Non Chronological Simulation

It is quite possible - at least in theory - to write a simulation which calculates the simulates not in chronological order. Simulation here means that in the end possible histories of the simulated world are derived. The program not necessarily must track events in the simulation in the order of their occurrence in the simulation world.

Aye, you can simulate histories almost as easily as futures so long as you have a clear mechanism to select a legal past state from a present condition. E.g. if you were playing chess backwards, you could move almost everything but pawns in the same way you normally can, pawns could only move backwards, and pieces starting in the graveyard could be introduced after moving an enemy piece away (though limits like having only one white bishop and one black bishop would remain). The simulation becomes considerably more complicated if you need to approach a particular past (e.g. if you need to play chess backwards until all the pieces are in their original configuration), but that's the same sort of issue you encounter if you're attempting to run a regular simulation to a particular future.

The problem below presents a different challenge: simulations with causal loops, where causes in the future introduce effects in the past and vice versa. This would be the same as simulating time travel, where you need to deal with kill-your-own-grandfather problems, or even just sending a letter into the past that would affect the future in such a way as the letter wouldn't have ever been sent.


From SimulationRelationshipToParent:

Consider 'time'. Time as we understand it in our universe is literally a partial-ordering of observations (which is why time is relative), and we keep 'accurate' time by focusing on 'regular' observations (daily cycle of sunrise/sunset, moon going round sun, hands going round clock, vibrations of a cesium atom under pressure of a laser beam, etc.) So, what would it take to make time move backwards in a software simulation? We could take a simulation that has moved forward and attempt to 'rewind' it, but that would be our experience, not that of the agent within the simulation (who has, at the end, no experience of time going backwards). Time going backwards would, for the agent, would require the agent be able to observe and react to events and observations that haven't happened yet, resulting in effects that happen prior to their cause. To make this happen in the simulation, we'd need to deliver the effects before cause to the agent... which would leak into our universe as the ability to determine and observe the effects before the cause (i.e. the ability to receive a message before it has been sent). So, again, this is no-go.


The interesting thing is that normal story-telling effectively means mentally performing NonChronologicalSimulation - albeit on a very coarse scale. If you could program a constraint solver for the above example to first 'tell the rough story', the fitting in the details may be much easier than brute force trying all pasts/futures.

Simulations follow rules to get from a present state to a future state... story tellers aren't so limited. "Telling a rough story" might be a way to write the constraints, though, but simulating towards a particular end isn't nearly as trivial an exercise as simulating towards an open end.

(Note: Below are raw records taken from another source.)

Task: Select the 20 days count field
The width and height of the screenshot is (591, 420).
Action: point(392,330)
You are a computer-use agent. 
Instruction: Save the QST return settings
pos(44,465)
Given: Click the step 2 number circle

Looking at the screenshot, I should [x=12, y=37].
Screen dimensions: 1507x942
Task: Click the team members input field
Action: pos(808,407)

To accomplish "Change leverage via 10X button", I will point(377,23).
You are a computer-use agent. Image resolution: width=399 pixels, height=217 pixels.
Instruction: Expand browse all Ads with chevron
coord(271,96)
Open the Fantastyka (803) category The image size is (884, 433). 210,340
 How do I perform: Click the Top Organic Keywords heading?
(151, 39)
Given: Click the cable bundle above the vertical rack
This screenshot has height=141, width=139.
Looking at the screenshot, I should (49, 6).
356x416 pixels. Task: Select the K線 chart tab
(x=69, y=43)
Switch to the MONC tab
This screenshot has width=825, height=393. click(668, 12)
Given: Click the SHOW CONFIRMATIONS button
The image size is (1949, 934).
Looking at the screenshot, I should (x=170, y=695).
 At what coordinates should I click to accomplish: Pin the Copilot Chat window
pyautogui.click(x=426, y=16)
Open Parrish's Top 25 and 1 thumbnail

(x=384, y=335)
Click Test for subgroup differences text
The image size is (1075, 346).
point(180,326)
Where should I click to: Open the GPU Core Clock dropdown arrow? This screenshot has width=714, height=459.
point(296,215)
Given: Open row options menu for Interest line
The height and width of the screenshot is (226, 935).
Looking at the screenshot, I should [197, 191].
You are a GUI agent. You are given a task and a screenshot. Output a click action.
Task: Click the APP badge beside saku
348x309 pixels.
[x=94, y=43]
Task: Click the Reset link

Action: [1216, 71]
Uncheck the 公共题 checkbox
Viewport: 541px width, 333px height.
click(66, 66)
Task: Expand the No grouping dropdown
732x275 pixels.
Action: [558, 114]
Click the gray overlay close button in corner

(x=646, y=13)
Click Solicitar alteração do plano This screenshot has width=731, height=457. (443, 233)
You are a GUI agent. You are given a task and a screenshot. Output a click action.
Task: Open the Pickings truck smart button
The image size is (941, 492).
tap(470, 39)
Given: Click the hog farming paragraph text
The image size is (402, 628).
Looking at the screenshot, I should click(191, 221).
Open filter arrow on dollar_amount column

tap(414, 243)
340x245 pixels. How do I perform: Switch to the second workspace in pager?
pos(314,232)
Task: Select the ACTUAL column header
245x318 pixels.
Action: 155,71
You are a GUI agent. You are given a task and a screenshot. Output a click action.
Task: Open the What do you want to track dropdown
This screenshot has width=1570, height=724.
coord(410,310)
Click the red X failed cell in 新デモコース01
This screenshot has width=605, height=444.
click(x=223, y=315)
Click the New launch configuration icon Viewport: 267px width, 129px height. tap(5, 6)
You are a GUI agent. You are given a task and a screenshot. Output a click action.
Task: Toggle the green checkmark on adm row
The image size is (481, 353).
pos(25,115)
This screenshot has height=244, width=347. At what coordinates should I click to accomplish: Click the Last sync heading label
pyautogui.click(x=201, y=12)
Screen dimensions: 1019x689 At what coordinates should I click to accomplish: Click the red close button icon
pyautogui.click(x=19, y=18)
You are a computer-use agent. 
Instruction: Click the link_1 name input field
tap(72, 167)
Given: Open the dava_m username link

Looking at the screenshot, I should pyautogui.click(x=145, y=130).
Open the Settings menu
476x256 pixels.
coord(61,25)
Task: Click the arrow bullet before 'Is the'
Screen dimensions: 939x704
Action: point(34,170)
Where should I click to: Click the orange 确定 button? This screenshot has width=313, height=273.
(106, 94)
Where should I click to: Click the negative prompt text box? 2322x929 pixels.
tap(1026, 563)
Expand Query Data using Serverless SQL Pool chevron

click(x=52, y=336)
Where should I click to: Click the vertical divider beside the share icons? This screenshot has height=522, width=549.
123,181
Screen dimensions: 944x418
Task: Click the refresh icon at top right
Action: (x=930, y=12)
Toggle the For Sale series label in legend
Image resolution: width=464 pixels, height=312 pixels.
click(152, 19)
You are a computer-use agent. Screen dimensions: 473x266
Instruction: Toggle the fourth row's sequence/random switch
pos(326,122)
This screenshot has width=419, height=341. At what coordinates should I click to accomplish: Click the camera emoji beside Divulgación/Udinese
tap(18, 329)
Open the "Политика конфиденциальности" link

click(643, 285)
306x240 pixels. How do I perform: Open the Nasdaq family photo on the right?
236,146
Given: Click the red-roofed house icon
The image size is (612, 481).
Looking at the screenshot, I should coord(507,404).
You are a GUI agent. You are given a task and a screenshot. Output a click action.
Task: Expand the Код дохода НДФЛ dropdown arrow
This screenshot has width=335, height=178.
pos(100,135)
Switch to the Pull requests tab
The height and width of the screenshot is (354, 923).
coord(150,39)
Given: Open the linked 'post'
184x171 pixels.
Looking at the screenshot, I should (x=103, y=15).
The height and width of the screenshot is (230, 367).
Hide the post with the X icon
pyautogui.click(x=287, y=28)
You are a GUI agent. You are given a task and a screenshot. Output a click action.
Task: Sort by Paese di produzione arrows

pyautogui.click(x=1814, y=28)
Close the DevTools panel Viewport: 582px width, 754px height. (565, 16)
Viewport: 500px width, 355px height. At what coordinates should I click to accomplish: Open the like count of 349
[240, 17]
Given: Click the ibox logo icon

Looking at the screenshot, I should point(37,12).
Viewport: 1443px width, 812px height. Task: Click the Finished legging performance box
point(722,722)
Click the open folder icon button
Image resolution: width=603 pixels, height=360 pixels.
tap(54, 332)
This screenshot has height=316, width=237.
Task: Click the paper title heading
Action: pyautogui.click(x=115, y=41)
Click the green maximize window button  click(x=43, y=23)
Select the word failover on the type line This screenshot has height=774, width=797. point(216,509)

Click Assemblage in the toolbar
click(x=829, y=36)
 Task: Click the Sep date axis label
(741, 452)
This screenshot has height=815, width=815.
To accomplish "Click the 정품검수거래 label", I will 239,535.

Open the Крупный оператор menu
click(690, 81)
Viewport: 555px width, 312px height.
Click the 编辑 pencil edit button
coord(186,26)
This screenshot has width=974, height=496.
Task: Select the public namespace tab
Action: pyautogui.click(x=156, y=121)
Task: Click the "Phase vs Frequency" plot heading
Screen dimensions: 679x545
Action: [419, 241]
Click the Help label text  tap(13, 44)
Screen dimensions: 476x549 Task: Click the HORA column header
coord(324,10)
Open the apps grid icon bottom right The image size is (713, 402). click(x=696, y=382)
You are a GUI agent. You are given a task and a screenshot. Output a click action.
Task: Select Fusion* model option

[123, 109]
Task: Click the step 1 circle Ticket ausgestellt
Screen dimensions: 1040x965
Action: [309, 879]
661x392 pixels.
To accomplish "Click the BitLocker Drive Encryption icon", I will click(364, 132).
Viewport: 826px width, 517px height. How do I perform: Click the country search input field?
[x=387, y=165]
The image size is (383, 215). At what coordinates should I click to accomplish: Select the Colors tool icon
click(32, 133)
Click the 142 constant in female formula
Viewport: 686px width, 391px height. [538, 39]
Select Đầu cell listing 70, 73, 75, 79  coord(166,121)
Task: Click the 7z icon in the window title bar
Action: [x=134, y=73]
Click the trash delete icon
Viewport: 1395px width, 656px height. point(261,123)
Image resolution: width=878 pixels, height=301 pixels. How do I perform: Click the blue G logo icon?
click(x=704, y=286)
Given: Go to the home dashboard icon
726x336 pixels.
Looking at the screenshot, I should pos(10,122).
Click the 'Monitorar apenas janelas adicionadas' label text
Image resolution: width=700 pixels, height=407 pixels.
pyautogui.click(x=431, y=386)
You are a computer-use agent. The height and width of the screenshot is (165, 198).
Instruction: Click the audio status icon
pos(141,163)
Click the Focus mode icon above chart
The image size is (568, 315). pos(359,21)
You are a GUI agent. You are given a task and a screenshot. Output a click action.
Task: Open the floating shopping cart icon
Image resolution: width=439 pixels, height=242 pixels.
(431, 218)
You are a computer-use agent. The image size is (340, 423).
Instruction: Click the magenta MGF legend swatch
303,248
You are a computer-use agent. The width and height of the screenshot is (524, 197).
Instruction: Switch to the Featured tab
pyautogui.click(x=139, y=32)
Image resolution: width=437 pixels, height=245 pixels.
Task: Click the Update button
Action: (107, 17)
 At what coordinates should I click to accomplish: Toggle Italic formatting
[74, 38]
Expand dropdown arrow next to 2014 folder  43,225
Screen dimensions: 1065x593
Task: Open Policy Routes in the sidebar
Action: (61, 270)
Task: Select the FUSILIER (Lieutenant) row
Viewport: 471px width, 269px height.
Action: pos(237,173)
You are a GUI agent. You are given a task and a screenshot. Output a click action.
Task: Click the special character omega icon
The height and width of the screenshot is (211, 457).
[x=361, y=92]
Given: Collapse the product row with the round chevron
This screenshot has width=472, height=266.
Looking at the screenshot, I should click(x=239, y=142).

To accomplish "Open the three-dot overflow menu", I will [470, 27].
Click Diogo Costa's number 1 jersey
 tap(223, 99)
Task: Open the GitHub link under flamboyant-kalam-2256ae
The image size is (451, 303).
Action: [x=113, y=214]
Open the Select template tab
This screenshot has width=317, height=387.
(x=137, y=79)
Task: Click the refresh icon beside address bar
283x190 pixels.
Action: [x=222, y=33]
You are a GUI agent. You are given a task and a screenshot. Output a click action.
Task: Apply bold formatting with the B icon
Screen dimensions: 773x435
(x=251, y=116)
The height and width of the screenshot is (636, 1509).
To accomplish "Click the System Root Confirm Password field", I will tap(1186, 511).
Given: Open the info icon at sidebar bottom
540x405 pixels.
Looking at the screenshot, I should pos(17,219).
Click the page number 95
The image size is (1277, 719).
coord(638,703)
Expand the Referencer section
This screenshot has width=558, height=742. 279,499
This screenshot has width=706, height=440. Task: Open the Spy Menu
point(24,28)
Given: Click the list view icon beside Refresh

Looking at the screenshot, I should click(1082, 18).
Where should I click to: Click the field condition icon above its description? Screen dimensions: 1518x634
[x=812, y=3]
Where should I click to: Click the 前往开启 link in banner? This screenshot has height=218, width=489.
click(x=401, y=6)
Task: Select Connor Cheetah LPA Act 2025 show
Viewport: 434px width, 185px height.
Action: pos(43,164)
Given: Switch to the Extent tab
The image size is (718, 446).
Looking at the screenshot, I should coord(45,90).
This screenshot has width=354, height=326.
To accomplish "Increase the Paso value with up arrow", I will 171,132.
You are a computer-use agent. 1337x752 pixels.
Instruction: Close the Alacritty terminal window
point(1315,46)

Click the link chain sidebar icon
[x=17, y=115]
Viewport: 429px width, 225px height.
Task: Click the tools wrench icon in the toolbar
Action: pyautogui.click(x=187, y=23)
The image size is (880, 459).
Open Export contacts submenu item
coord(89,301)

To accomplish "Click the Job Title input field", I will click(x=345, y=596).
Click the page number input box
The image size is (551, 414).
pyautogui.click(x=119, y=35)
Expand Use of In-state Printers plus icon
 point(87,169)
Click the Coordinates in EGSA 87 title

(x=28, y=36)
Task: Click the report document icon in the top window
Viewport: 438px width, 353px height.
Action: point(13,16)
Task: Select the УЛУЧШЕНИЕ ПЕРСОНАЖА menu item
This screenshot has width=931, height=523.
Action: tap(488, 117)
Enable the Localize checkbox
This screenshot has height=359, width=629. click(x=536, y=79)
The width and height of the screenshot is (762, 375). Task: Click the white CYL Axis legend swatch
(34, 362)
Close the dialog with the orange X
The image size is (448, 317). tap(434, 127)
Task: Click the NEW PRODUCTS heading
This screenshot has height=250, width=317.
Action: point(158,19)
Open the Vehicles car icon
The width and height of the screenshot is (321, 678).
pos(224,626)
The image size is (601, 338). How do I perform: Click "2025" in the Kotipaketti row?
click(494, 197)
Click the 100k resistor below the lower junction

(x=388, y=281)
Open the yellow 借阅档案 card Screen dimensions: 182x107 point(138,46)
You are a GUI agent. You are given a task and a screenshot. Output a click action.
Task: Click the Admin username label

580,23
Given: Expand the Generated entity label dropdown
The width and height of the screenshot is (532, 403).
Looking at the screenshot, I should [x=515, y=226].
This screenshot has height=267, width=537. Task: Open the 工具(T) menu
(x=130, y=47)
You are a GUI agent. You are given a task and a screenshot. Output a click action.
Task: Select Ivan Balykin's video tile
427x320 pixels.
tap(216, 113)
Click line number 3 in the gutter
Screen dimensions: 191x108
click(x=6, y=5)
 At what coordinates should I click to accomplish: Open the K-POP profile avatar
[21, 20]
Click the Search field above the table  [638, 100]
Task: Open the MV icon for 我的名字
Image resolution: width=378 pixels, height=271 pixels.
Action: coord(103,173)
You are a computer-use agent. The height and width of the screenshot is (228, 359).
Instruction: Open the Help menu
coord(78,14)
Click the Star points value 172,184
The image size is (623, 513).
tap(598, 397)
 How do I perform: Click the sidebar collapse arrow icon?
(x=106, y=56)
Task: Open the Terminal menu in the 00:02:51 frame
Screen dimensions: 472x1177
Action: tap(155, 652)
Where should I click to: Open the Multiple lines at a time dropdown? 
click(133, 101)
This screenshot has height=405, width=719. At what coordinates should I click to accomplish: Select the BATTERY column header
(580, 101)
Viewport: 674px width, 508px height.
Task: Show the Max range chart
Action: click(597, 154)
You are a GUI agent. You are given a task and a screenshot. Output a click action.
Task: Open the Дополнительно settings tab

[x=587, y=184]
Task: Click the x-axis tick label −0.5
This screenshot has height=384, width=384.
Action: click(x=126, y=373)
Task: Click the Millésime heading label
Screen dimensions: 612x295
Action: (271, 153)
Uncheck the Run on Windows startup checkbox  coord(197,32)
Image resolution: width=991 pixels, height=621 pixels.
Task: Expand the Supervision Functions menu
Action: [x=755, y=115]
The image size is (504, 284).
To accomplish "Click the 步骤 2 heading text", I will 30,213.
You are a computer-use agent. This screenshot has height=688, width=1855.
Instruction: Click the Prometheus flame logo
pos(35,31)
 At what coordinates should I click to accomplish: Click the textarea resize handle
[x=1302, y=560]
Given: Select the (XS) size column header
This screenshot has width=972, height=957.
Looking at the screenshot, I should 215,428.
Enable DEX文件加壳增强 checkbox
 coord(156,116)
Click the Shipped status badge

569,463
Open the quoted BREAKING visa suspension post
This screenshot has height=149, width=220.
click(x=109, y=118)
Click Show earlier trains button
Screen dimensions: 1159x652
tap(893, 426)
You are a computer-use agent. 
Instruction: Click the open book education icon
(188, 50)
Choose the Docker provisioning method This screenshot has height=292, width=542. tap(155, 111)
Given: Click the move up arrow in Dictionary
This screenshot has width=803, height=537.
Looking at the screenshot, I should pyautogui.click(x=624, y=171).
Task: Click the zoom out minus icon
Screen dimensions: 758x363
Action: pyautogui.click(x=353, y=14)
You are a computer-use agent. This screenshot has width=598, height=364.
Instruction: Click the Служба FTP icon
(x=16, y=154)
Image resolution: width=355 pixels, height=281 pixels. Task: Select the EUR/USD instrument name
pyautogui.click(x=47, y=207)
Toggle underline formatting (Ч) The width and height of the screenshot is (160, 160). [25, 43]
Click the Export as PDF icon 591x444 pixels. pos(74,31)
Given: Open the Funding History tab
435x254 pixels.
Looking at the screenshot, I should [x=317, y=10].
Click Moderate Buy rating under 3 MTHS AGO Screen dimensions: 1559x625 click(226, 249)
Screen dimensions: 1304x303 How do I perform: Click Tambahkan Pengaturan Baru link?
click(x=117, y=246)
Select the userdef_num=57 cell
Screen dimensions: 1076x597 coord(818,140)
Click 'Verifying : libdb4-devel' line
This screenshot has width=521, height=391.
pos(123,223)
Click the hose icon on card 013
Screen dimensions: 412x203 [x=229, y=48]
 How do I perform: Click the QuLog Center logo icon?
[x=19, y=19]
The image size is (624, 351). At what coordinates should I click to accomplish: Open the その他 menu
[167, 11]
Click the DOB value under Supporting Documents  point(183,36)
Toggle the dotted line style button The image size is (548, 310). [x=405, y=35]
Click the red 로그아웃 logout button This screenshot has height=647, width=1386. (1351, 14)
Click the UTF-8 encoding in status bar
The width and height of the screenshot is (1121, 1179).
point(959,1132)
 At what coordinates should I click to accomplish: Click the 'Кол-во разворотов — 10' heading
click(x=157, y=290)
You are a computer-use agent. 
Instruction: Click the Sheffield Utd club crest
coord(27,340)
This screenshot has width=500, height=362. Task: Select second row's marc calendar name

Now the question is: could some sentient life come to reality into such a simulation? If so, and if all data within my computer is encrypted, that means that any arbitrary noise is a universe containing sentient life, if only you had the decryption key... In other words, our reality is only one of the infinite interpretations that could be made out of the "universe noise", other could exist as well (including realities where the universe is infinite in time and space). This is the plot of PermutationCity (GregEgan) -- PhilippeDetournay

Formally defining sentience has proven non-trivial - a lot of people aim such definitions at attempting to ensure humans are the only sentient animal. Definitions for it have included a range of questions such as: can it recognize itself in a mirror? is it capable of subjective thought? can it suffer? The only thing universally recognized is that most humans are sentient... because we defined ourselves to be so. For any given formal definition of sentience, there is little fundamental reason that you couldn't create a software entity capable of meeting it. Some people might consider it impossible for an electronic being to really 'suffer', but even our own neurobiology implies that sufferance is simply stimulation of a particular center of the brain that discomforts us and thus we aim to avoid.

Further complicating things, "sentience" may prove to be continuous. The debate may in some ways resemble DefinitionOfLife.